### TASK TO COMPLETE
Type out the data again. Keep every line exactly the same.
(WORKING DATA begins)
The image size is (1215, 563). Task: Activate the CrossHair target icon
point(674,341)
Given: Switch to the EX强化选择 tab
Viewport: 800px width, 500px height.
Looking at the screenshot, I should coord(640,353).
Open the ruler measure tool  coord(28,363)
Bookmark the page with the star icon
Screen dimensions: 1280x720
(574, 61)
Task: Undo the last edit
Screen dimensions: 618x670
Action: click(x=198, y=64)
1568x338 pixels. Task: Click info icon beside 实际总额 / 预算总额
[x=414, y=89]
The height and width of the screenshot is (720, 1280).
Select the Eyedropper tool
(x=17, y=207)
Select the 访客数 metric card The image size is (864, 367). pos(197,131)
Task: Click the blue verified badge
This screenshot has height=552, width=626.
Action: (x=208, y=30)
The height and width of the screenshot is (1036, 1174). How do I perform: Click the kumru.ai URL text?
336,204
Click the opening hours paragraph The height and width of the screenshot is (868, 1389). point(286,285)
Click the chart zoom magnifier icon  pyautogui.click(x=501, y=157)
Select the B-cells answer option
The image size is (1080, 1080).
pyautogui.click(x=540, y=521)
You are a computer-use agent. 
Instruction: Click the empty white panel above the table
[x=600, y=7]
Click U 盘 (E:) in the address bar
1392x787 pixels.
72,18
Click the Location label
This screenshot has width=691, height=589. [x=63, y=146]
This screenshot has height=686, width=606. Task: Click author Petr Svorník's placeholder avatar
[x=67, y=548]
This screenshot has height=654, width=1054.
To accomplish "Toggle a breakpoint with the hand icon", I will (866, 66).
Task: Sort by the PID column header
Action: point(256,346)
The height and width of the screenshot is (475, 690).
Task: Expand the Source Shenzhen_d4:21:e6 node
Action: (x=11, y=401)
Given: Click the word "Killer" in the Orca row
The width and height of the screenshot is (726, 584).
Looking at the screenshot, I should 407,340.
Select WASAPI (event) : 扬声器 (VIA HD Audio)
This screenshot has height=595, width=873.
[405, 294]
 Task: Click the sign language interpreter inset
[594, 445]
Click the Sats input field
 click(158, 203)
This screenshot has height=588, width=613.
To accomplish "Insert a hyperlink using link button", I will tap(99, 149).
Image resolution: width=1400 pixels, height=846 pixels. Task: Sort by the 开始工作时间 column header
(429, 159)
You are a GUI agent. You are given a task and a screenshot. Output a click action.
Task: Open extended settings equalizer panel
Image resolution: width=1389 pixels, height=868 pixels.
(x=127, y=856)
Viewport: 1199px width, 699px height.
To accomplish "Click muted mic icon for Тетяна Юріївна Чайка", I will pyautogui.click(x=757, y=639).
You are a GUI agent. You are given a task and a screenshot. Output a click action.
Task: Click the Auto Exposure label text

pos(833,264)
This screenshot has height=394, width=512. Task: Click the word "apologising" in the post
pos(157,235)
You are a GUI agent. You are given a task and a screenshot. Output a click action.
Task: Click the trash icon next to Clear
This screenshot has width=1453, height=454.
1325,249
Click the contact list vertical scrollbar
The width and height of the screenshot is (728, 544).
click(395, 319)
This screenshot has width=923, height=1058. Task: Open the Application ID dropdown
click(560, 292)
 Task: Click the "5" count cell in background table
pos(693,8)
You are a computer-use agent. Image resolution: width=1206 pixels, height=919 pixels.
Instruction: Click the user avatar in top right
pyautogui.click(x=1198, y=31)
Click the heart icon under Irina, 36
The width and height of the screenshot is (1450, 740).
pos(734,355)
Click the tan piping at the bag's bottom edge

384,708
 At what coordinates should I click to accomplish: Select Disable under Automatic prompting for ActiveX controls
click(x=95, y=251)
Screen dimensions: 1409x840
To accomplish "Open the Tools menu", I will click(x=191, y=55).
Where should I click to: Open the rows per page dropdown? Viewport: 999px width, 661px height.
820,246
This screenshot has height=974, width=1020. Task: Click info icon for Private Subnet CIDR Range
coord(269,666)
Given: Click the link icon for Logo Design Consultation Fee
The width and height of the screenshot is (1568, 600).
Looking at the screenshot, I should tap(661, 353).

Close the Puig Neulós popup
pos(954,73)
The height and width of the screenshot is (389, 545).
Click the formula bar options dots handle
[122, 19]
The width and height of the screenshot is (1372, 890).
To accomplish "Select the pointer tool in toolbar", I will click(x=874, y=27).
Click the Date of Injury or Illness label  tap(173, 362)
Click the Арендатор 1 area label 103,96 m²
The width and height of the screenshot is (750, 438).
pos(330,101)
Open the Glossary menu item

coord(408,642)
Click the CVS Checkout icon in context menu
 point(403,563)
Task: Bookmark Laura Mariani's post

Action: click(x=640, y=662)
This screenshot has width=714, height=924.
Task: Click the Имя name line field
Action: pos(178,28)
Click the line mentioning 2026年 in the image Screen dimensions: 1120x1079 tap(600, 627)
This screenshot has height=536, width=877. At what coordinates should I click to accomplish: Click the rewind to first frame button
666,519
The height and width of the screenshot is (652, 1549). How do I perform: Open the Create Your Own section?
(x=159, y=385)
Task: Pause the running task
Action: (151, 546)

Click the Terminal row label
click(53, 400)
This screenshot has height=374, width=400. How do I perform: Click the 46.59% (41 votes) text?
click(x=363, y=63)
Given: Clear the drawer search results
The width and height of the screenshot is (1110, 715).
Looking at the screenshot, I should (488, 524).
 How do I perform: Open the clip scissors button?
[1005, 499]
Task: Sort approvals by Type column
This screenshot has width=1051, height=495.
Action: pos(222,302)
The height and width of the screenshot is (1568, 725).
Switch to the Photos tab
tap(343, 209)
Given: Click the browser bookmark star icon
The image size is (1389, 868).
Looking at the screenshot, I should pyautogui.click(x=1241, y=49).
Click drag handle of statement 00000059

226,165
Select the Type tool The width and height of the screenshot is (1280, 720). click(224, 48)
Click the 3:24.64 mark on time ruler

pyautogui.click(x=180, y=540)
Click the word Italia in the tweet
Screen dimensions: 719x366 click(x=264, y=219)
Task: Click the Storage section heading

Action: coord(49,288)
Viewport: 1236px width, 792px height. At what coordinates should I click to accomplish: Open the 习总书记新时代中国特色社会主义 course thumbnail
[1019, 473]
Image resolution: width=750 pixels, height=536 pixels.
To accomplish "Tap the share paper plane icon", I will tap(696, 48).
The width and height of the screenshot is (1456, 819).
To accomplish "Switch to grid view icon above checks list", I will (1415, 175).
(WORKING DATA ends)
### SOLUTION TO THE EXERCISE
The image size is (1215, 563). Task: Activate the CrossHair target icon
point(674,341)
Given: Switch to the EX强化选择 tab
Viewport: 800px width, 500px height.
Looking at the screenshot, I should coord(640,353).
Open the ruler measure tool  coord(28,363)
Bookmark the page with the star icon
Screen dimensions: 1280x720
(574, 61)
Task: Undo the last edit
Screen dimensions: 618x670
Action: click(x=198, y=64)
1568x338 pixels. Task: Click info icon beside 实际总额 / 预算总额
[x=414, y=89]
The height and width of the screenshot is (720, 1280).
Select the Eyedropper tool
(x=17, y=207)
Select the 访客数 metric card The image size is (864, 367). pos(197,131)
Task: Click the blue verified badge
This screenshot has height=552, width=626.
Action: (x=208, y=30)
The height and width of the screenshot is (1036, 1174). How do I perform: Click the kumru.ai URL text?
336,204
Click the opening hours paragraph The height and width of the screenshot is (868, 1389). point(286,285)
Click the chart zoom magnifier icon  pyautogui.click(x=501, y=157)
Select the B-cells answer option
The image size is (1080, 1080).
pyautogui.click(x=540, y=521)
You are a computer-use agent. 
Instruction: Click the empty white panel above the table
[x=600, y=7]
Click U 盘 (E:) in the address bar
1392x787 pixels.
72,18
Click the Location label
This screenshot has width=691, height=589. [x=63, y=146]
This screenshot has height=686, width=606. Task: Click author Petr Svorník's placeholder avatar
[x=67, y=548]
This screenshot has height=654, width=1054.
To accomplish "Toggle a breakpoint with the hand icon", I will (866, 66).
Task: Sort by the PID column header
Action: point(256,346)
The height and width of the screenshot is (475, 690).
Task: Expand the Source Shenzhen_d4:21:e6 node
Action: (x=11, y=401)
Given: Click the word "Killer" in the Orca row
The width and height of the screenshot is (726, 584).
Looking at the screenshot, I should 407,340.
Select WASAPI (event) : 扬声器 (VIA HD Audio)
This screenshot has height=595, width=873.
[405, 294]
 Task: Click the sign language interpreter inset
[594, 445]
Click the Sats input field
 click(158, 203)
This screenshot has height=588, width=613.
To accomplish "Insert a hyperlink using link button", I will tap(99, 149).
Image resolution: width=1400 pixels, height=846 pixels. Task: Sort by the 开始工作时间 column header
(429, 159)
You are a GUI agent. You are given a task and a screenshot. Output a click action.
Task: Open extended settings equalizer panel
Image resolution: width=1389 pixels, height=868 pixels.
(x=127, y=856)
Viewport: 1199px width, 699px height.
To accomplish "Click muted mic icon for Тетяна Юріївна Чайка", I will pyautogui.click(x=757, y=639).
You are a GUI agent. You are given a task and a screenshot. Output a click action.
Task: Click the Auto Exposure label text

pos(833,264)
This screenshot has height=394, width=512. Task: Click the word "apologising" in the post
pos(157,235)
You are a GUI agent. You are given a task and a screenshot. Output a click action.
Task: Click the trash icon next to Clear
This screenshot has width=1453, height=454.
1325,249
Click the contact list vertical scrollbar
The width and height of the screenshot is (728, 544).
click(395, 319)
This screenshot has width=923, height=1058. Task: Open the Application ID dropdown
click(560, 292)
 Task: Click the "5" count cell in background table
pos(693,8)
You are a computer-use agent. Image resolution: width=1206 pixels, height=919 pixels.
Instruction: Click the user avatar in top right
pyautogui.click(x=1198, y=31)
Click the heart icon under Irina, 36
The width and height of the screenshot is (1450, 740).
pos(734,355)
Click the tan piping at the bag's bottom edge

384,708
 At what coordinates should I click to accomplish: Select Disable under Automatic prompting for ActiveX controls
click(x=95, y=251)
Screen dimensions: 1409x840
To accomplish "Open the Tools menu", I will click(x=191, y=55).
Where should I click to: Open the rows per page dropdown? Viewport: 999px width, 661px height.
820,246
This screenshot has height=974, width=1020. Task: Click info icon for Private Subnet CIDR Range
coord(269,666)
Given: Click the link icon for Logo Design Consultation Fee
The width and height of the screenshot is (1568, 600).
Looking at the screenshot, I should tap(661, 353).

Close the Puig Neulós popup
pos(954,73)
The height and width of the screenshot is (389, 545).
Click the formula bar options dots handle
[122, 19]
The width and height of the screenshot is (1372, 890).
To accomplish "Select the pointer tool in toolbar", I will click(x=874, y=27).
Click the Date of Injury or Illness label  tap(173, 362)
Click the Арендатор 1 area label 103,96 m²
The width and height of the screenshot is (750, 438).
pos(330,101)
Open the Glossary menu item

coord(408,642)
Click the CVS Checkout icon in context menu
 point(403,563)
Task: Bookmark Laura Mariani's post

Action: click(x=640, y=662)
This screenshot has width=714, height=924.
Task: Click the Имя name line field
Action: pos(178,28)
Click the line mentioning 2026年 in the image Screen dimensions: 1120x1079 tap(600, 627)
This screenshot has height=536, width=877. At what coordinates should I click to accomplish: Click the rewind to first frame button
666,519
The height and width of the screenshot is (652, 1549). How do I perform: Open the Create Your Own section?
(x=159, y=385)
Task: Pause the running task
Action: (151, 546)

Click the Terminal row label
click(53, 400)
This screenshot has height=374, width=400. How do I perform: Click the 46.59% (41 votes) text?
click(x=363, y=63)
Given: Clear the drawer search results
The width and height of the screenshot is (1110, 715).
Looking at the screenshot, I should (488, 524).
 How do I perform: Open the clip scissors button?
[1005, 499]
Task: Sort approvals by Type column
This screenshot has width=1051, height=495.
Action: pos(222,302)
The height and width of the screenshot is (1568, 725).
Switch to the Photos tab
tap(343, 209)
Given: Click the browser bookmark star icon
The image size is (1389, 868).
Looking at the screenshot, I should pyautogui.click(x=1241, y=49).
Click drag handle of statement 00000059

226,165
Select the Type tool The width and height of the screenshot is (1280, 720). click(224, 48)
Click the 3:24.64 mark on time ruler

pyautogui.click(x=180, y=540)
Click the word Italia in the tweet
Screen dimensions: 719x366 click(x=264, y=219)
Task: Click the Storage section heading

Action: coord(49,288)
Viewport: 1236px width, 792px height. At what coordinates should I click to accomplish: Open the 习总书记新时代中国特色社会主义 course thumbnail
[1019, 473]
Image resolution: width=750 pixels, height=536 pixels.
To accomplish "Tap the share paper plane icon", I will tap(696, 48).
The width and height of the screenshot is (1456, 819).
To accomplish "Switch to grid view icon above checks list", I will (1415, 175).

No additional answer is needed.